**Task instructions:**
Working from the top of the records below, reproduce each line exactly, ending once you have written the line containing "Image resolution: width=1389".

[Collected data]
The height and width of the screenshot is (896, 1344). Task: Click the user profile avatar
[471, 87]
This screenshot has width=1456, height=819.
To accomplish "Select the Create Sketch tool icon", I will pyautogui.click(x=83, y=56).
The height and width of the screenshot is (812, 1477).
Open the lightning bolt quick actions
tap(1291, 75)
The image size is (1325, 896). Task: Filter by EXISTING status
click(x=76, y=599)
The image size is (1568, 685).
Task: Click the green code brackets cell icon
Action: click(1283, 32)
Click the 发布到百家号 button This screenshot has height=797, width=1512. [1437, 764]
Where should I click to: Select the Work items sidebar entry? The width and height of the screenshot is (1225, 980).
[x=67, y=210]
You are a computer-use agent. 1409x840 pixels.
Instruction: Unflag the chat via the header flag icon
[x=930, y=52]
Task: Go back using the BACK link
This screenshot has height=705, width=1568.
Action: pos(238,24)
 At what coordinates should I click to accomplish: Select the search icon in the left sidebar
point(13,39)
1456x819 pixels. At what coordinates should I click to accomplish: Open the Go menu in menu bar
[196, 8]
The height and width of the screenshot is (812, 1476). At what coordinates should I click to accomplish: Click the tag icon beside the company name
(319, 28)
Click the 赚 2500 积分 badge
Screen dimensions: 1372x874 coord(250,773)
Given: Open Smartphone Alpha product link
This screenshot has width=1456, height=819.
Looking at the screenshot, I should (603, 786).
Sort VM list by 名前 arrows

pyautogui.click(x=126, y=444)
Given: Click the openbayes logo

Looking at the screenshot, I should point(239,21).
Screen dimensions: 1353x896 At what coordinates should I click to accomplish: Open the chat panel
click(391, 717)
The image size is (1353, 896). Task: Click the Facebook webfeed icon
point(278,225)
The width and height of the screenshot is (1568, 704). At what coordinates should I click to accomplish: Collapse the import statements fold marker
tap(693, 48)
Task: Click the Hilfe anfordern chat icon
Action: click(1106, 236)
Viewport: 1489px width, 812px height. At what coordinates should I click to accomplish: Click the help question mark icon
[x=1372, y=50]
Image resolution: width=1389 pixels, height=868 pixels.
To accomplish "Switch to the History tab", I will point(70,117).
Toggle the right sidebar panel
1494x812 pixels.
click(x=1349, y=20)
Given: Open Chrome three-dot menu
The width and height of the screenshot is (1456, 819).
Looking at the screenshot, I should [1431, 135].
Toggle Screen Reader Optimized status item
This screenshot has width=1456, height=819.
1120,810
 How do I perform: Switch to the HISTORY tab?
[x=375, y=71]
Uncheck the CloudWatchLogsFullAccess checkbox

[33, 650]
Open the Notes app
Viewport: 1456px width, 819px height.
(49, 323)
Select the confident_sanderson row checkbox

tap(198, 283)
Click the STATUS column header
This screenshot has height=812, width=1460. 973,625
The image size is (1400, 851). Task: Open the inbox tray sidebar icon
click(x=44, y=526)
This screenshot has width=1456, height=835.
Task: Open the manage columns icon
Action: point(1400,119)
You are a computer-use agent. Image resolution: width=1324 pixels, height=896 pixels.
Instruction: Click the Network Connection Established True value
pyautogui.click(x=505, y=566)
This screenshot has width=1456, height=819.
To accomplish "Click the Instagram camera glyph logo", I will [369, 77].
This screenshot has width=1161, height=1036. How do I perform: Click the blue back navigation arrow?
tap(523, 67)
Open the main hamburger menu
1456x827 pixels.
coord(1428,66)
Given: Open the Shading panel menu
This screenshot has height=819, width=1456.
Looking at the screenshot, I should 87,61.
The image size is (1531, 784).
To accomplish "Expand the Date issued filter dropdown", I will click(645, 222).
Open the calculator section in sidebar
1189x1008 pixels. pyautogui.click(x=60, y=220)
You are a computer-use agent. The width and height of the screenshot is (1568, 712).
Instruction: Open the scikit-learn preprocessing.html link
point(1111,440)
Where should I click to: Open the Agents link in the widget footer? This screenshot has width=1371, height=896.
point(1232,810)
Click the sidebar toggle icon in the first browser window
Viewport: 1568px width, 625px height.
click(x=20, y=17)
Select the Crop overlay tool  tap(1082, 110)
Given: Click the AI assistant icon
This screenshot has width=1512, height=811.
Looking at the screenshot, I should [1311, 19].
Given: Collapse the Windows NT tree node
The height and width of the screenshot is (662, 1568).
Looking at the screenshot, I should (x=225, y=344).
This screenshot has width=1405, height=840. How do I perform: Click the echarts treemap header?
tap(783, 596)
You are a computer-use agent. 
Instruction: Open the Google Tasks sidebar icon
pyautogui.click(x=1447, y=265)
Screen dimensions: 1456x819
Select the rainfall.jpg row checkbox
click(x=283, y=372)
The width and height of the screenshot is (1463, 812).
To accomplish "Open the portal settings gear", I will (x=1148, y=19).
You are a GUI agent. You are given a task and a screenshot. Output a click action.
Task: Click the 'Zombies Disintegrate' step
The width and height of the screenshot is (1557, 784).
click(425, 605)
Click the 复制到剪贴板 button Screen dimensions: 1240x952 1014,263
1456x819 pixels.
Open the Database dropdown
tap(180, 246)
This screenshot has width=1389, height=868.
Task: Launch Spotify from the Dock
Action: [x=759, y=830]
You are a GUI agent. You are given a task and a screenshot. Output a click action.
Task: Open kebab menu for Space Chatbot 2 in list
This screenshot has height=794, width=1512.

**Answer box:**
The height and width of the screenshot is (896, 1344). Task: Click the user profile avatar
[471, 87]
This screenshot has width=1456, height=819.
To accomplish "Select the Create Sketch tool icon", I will pyautogui.click(x=83, y=56).
The height and width of the screenshot is (812, 1477).
Open the lightning bolt quick actions
tap(1291, 75)
The image size is (1325, 896). Task: Filter by EXISTING status
click(x=76, y=599)
The image size is (1568, 685).
Task: Click the green code brackets cell icon
Action: click(1283, 32)
Click the 发布到百家号 button This screenshot has height=797, width=1512. [1437, 764]
Where should I click to: Select the Work items sidebar entry? The width and height of the screenshot is (1225, 980).
[x=67, y=210]
You are a computer-use agent. 1409x840 pixels.
Instruction: Unflag the chat via the header flag icon
[x=930, y=52]
Task: Go back using the BACK link
This screenshot has height=705, width=1568.
Action: pos(238,24)
 At what coordinates should I click to accomplish: Select the search icon in the left sidebar
point(13,39)
1456x819 pixels. At what coordinates should I click to accomplish: Open the Go menu in menu bar
[196, 8]
The height and width of the screenshot is (812, 1476). At what coordinates should I click to accomplish: Click the tag icon beside the company name
(319, 28)
Click the 赚 2500 积分 badge
Screen dimensions: 1372x874 coord(250,773)
Given: Open Smartphone Alpha product link
This screenshot has width=1456, height=819.
Looking at the screenshot, I should (603, 786).
Sort VM list by 名前 arrows

pyautogui.click(x=126, y=444)
Given: Click the openbayes logo

Looking at the screenshot, I should point(239,21).
Screen dimensions: 1353x896 At what coordinates should I click to accomplish: Open the chat panel
click(391, 717)
The image size is (1353, 896). Task: Click the Facebook webfeed icon
point(278,225)
The width and height of the screenshot is (1568, 704). At what coordinates should I click to accomplish: Collapse the import statements fold marker
tap(693, 48)
Task: Click the Hilfe anfordern chat icon
Action: click(1106, 236)
Viewport: 1489px width, 812px height. At what coordinates should I click to accomplish: Click the help question mark icon
[x=1372, y=50]
Image resolution: width=1389 pixels, height=868 pixels.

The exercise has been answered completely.